CA Bordeaux, ch. soc., 23 janvier 1995, n° 93000354

BORDEAUX

Arrêt

Confirmation

PARTIES

Demandeur :

Etablissements Lozès (SA)

Défendeur :

Tournier

COMPOSITION DE LA JURIDICTION

Président :

M. Thevenot

Conseillers :

M. Gaussen, Mme De Malafosse

Avocats :

Mes Duburch, Courty.

Cons. prud'h. Bordeaux, sect. encadr., d…

14 décembre 1992

Procédure et prétentions des parties

LA COUR est saisie de l'appel formé par la société anonyme Etablissements Lozès contre un jugement rendu le 14 décembre 1992 par le Conseil de prud'hommes de Bordeaux qui, dans une procédure opposant l'appelant à Monsieur Tournier, a rendu la décision suivante :

- Dit que la rupture du contrat de travail de Monsieur Tournier est imputable à la SA Lozès.

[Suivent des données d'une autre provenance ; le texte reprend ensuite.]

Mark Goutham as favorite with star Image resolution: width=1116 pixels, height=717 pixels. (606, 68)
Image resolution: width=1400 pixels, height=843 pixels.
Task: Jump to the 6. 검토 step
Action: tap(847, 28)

- Condamne la SA Lozès à payer à Monsieur Tournier :

* 52 845,96 F à titre d'indemnité pour licenciement sans cause réelle et sérieuse,

* 26 422,98 F à titre d'indemnité compensatrice de préavis,

* 2 863,14 F à titre d'indemnité compensatrice de congés payés,

* 40 000 F à titre d'indemnité de clientèle,

* 3 000 F sur le fondement de l'article 700 du nouveau Code de procédure civile.

Dans ses conclusions déposées le 15 novembre 1994 et développées à l'audience par son conseil, la société anonyme Etablissements Lozès demande à la cour de :

- Réformer le jugement déféré,

- Constater que Monsieur Tournier reconnaît avoir accepté dans un premier temps la modification prétendue de son contrat de travail par une note circulaire du 21 mai 1990.

- Constater que la rupture du contrat de travail liant les Etablissements Lozès à Monsieur Tournier n'est pas du fait de l'employeur.

- Débouter Monsieur Tournier de l'intégralité de ses demandes.

- Le condamner au paiement de la somme de 9 000 F sur le fondement de l'article 700 du nouveau Code de procédure civile.

Pour sa part Monsieur Tournier dans ses conclusions remises le 28 novembre 1994 et développées à la barre par son avocat, demande à la cour de :

- Confirmer la décision déférée en toutes ses dispositions.

- Condamner la société anonyme Etablissements Lozès à verser à Monsieur Tournier la somme de 1 000 F sur le fondement de l'article 700 du nouveau Code de procédure civile.

Décision de la cour

Sur les données du litige

L'examen des circonstances de la cause et des documents produits aux débats fait apparaître ;

Que Monsieur Tournier, a été engagé le 17 novembre 1987 par la société anonyme Etablissements Lozès en qualité de VRP exclusif pour commercialiser les produits et matériels d'entretien et d'hygiène en collectivités.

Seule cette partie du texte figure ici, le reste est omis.